Je venais tout juste d’écrire que projeter des documentaires de RT en Italie n’est pas interdit et… voilà qu’arrive une lettre ouverte adressée au ministre de la Défense Guido Crosetto, signée par le parti Europa Radicale.
Ma première pensée va à mon ami et collègue Andrea Lucidi, qui ne collabore pas du tout avec RT, et qui se retrouve pourtant dans le hachoir pour le simple crime d’amitié. Puis je lis que nous serions carrément les marionnettistes. Belle promotion de carrière: hier nous étions les marionnettes, aujourd’hui nous tirons les ficelles. Promotion éclair.

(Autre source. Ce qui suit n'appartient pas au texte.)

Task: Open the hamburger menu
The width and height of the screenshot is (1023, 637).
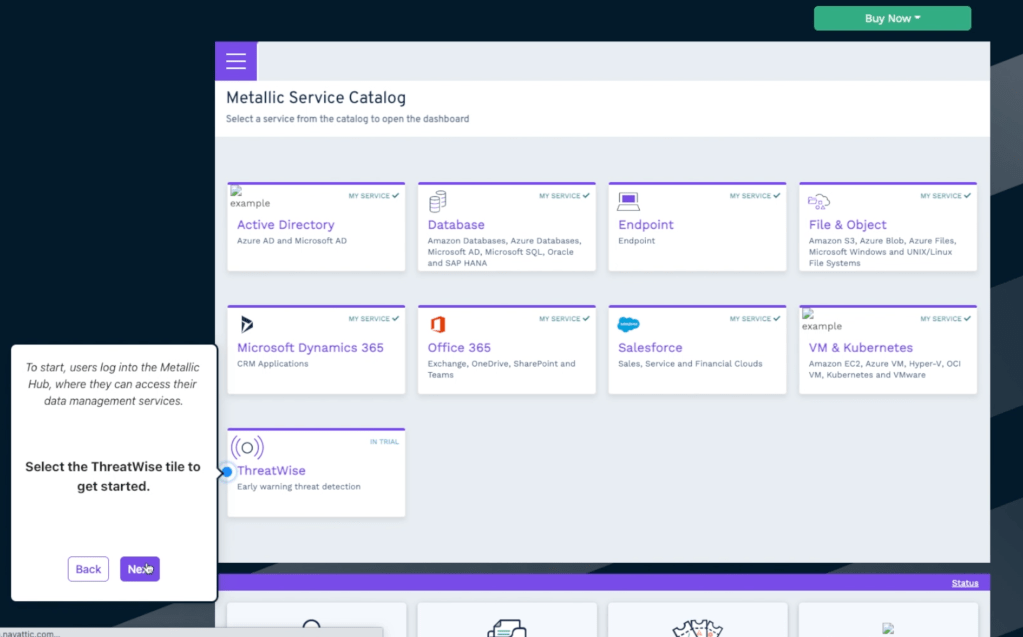Action: (236, 62)
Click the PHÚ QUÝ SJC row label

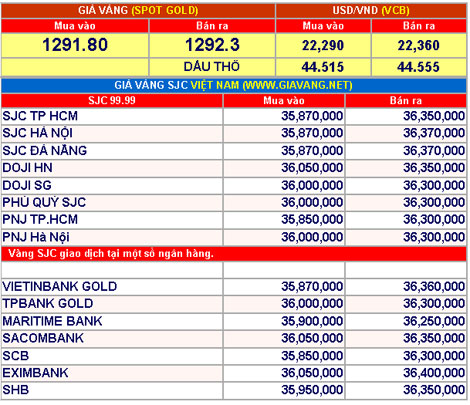pos(44,202)
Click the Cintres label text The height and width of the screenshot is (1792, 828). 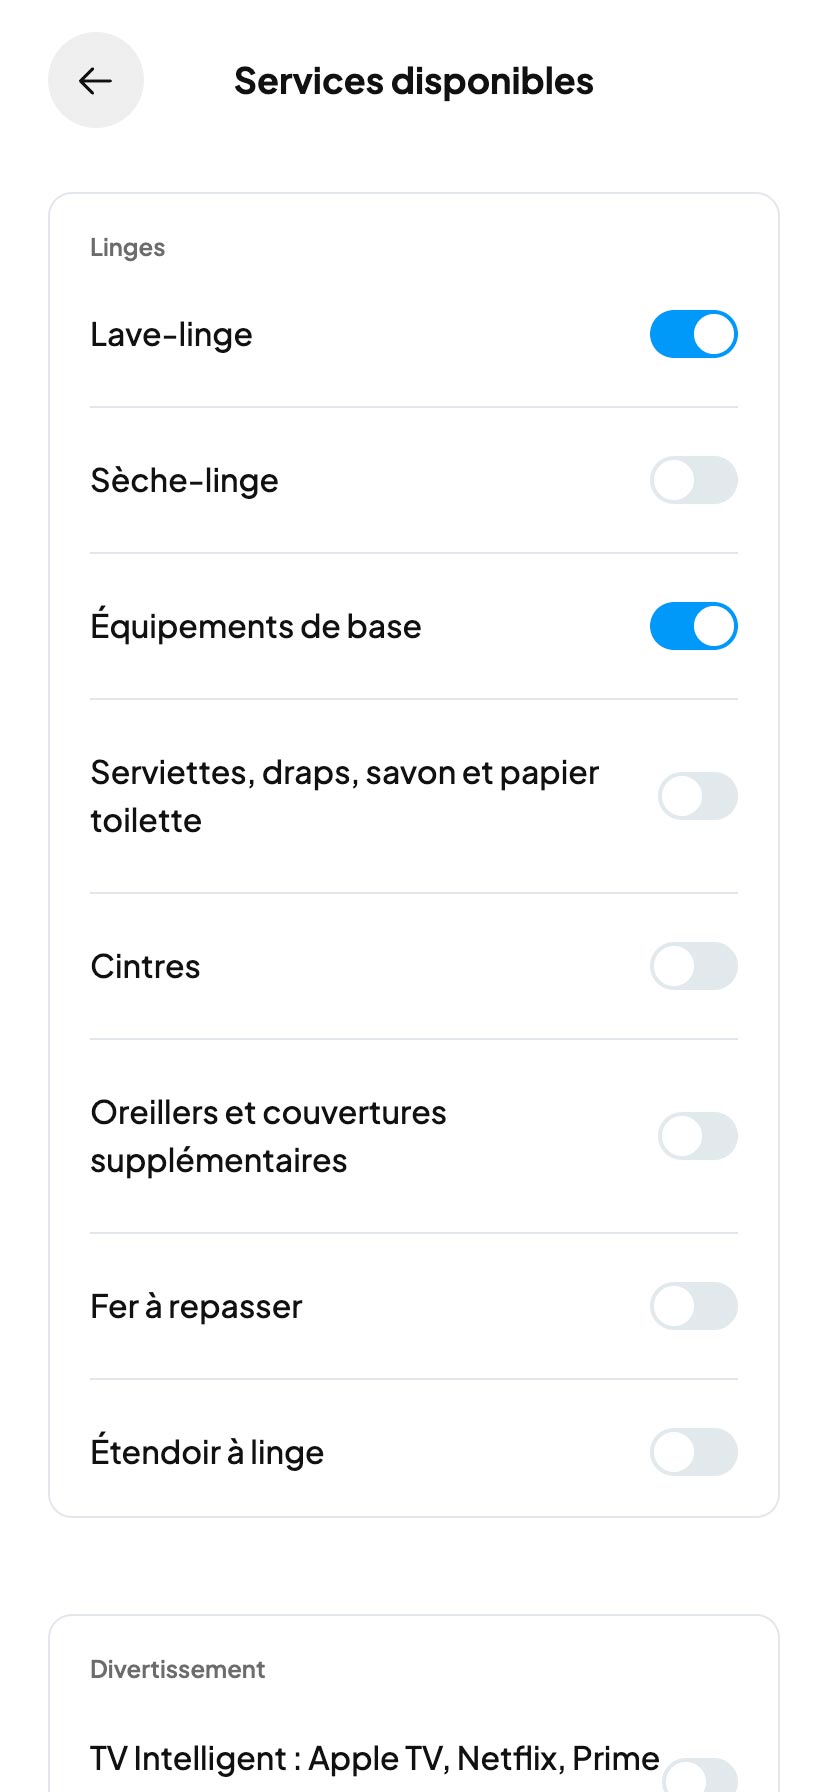(145, 966)
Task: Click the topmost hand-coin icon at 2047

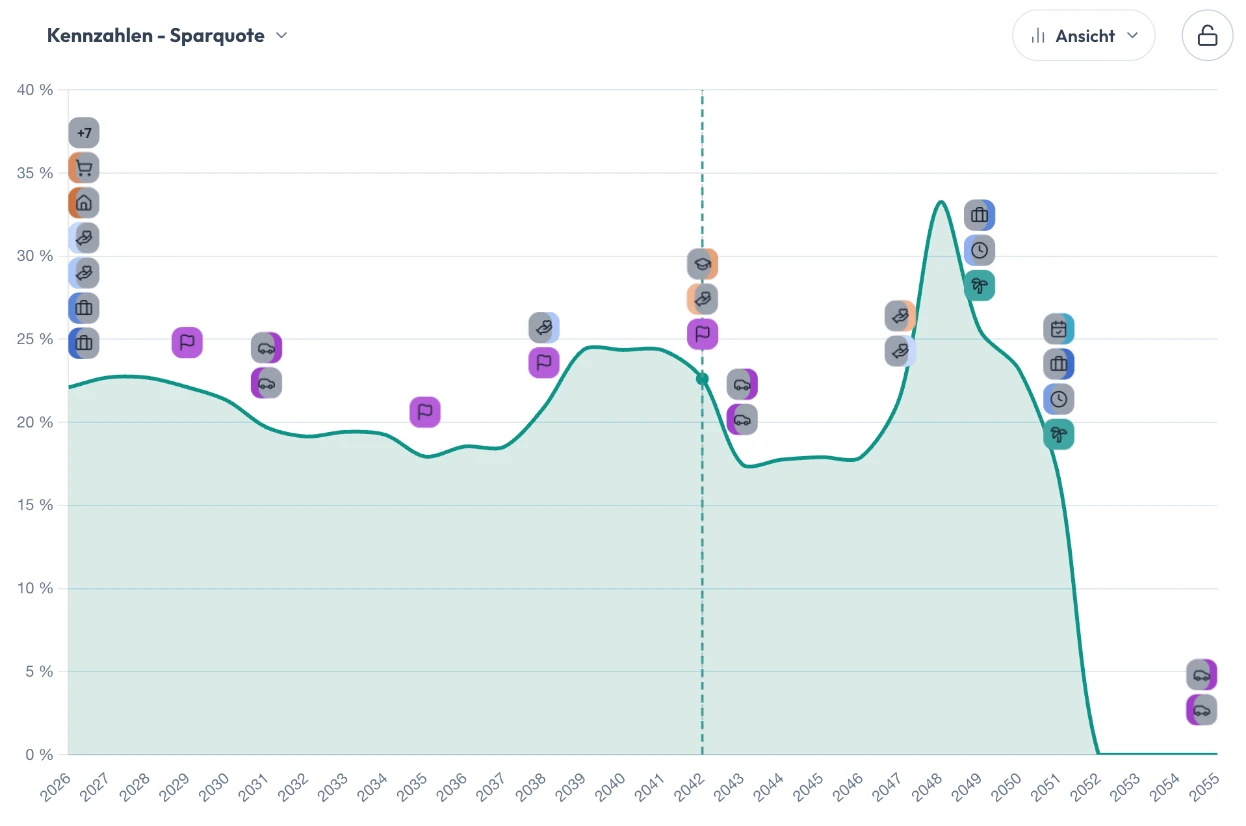Action: tap(901, 316)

En bons marionnettistes, nous serions aussi des « personnes payées par des puissances étrangères et hostiles ». Intéressant. Dommage qu’il n’existe aucune loi italienne qui punisse la projection de documentaires de RT et que, pour rendre les sanctions de l’UE opposables au pénal, une législation nationale spécifique soit requise. En clair: projeter un film n’est pas un délit. Ce qui peut poser problème, en revanche, c’est d’accuser deux journalistes sans la moindre preuve. Ici, le seul terrain réellement pénal, c’est la diffamation contre Lorusso et Lucidi. Et je le répète: à la différence de moi, Lucidi ne collabore pas avec RT.
Question sincère: pourquoi écrire au ministre de la Défense pour parler de projections? Quel rapport entre la Défense, un cycle documentaire et le débat d’après séance? Peut-être que nos amis d’Europa Radicale se prennent un peu trop au sérieux quand ils parlent de missiles de propagande poutinienne et de DCA radicale pour abattre les projections. A la rigueur, il serait plus logique d’écrire au ministre de l’Intérieur. Spoiler: ils l’ont déjà fait. Il n’a pas répondu. J’imagine un agenda chargé.
A ce stade, si Crosetto devait lui aussi les ignorer, je suggère de s’adresser au ministre des Sports. Pourquoi les Sports? Parce que dans leur dossier La peste putinienne, il y a un classement digne de la Serie A. Pour le Scudetto du titre Putin Gorod, Turin et Cagliari mènent avec 5 points, pardon 5 événements, chacun. Et pour la Champions League du prestigieux titre Putin Oblast, l’Emilie-Romagne caracole en tête avec 27 événements. Il ne manque plus que la VAR pour valider les contacts dans la surface et le mercato de janvier pour échanger deux talk-shows contre une avant-première de festival.
Blague à part, les faits sont simples. Projeter des documentaires n’est pas un délit en Italie. Les sanctions européennes visent la diffusion télévisuelle et la distribution sur les réseaux et les plateformes, pas la salle paroissiale, le théâtre, le centre social ou le ciné-club. Les étiquettes diffamatoires, en revanche, blessent des personnes bien réelles et ont une portée juridique. Si l’on veut vraiment parler de légalité, commençons par là.